Tanpa Perdasus, Penggunaan Dana Otsus Papua Ilegal
Kamis, 13 Apr 2006 07:05 WIB
Jakarta - UU No.21/2001 tentang otonomi khusus (otsus) Papua mengharuskan dana otsus digunakan secara jelas. Alokasi ditentukan berdasarkan Perda Otsus (Perdasus). Tanpa Perdasus, penggunaan dana otsus dapat dikatakan illegal.Dana otsus sebesar 2 persen dari plafon Dana Alokasi Umum (DAU) Nasional untuk provinsi Papua hanya berlaku 20 tahun. Artinya, penggunaan dana otsus harus efektif dan efisien, jika tidak, rakyat Papua akan semakin sulit mengejar ketertinggalannya."Kalau itu terjadi, maka pemerintah Papua dan DPR Papua sebagai pengambil keputusan, dapat dibilang gagal," ujar Direktur Eksekutif Institute for Civil Strengthening (ICS), Budi Setyanto, dalam rilis yang diterima detikcom, Kamis (13/4/2006).Menurut ICS, dana otsus harus diatur melalui Perdasus berdasarkan kesepakatan antara Pemprov, DPR Papua (DPRP), dan Majelis Rakyat Papua (MRP).
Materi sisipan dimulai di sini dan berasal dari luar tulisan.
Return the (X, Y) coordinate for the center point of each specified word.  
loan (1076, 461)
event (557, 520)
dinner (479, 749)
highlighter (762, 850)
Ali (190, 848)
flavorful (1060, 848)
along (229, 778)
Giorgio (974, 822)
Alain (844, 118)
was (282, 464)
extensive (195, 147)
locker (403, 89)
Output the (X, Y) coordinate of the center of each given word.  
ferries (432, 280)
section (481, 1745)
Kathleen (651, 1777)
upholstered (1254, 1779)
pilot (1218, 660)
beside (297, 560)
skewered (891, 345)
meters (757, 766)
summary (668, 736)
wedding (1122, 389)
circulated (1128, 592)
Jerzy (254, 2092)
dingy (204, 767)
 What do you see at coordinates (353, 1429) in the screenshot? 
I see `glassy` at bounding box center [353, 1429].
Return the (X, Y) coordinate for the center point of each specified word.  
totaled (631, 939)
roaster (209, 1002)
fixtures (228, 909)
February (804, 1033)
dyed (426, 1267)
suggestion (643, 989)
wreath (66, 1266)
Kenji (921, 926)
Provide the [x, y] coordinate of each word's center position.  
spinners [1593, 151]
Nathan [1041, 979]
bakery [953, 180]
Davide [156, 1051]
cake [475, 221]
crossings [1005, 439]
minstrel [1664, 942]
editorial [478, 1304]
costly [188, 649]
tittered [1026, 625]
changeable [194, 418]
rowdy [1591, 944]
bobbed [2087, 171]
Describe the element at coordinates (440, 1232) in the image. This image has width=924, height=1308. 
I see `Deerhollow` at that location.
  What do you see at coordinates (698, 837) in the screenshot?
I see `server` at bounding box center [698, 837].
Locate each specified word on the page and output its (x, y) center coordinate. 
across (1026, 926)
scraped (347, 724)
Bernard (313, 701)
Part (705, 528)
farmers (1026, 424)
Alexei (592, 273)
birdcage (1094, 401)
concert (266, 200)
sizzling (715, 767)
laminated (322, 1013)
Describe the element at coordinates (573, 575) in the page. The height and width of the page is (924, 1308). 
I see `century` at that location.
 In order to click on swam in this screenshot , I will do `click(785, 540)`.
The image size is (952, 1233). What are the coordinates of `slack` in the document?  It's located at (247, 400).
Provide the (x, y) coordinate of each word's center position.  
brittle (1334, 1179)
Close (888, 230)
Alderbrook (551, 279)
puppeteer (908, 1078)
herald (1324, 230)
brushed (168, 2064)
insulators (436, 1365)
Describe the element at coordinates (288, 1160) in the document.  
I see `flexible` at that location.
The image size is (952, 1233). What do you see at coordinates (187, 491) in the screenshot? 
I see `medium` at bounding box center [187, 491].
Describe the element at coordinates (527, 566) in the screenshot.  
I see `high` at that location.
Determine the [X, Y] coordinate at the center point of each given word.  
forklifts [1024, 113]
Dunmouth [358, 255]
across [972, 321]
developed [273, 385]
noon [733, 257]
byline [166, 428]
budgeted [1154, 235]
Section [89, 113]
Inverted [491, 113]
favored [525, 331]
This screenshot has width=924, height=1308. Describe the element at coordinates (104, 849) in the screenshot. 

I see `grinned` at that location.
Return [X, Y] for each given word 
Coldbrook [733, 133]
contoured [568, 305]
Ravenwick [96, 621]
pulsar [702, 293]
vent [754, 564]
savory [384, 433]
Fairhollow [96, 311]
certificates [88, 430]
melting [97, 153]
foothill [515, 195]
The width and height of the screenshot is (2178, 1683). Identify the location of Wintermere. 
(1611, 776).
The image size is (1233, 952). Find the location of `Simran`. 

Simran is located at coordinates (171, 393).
Sambil menunggu Perdasus lahir, dana otsus dapat disimpan di bank daerah.ICS menganjurkan pemprov dan DPRP tidak menggunakan dana otsus 2006 sebelum adanya Perdasus. Pembiayaan pembangunan cukup menggunakan DAU, Dana Alokasi Khusus, PAD, dan dana lainnya di Papua yang telah bertambah 100 persen lebih. "Jumlah tersebut untuk pembiayaan pembangunan di Papua sangatlah cukup," imbuhnya.Jika pemprov dan DPRP memaksakan membagi dana otsus tanpa Perdasus, dikhawatirkan masyarakat Papua tidak memperoleh haknya. Kalau demikian, mereka dapat menuntut secara hukum kepada pemprov dan DPRP.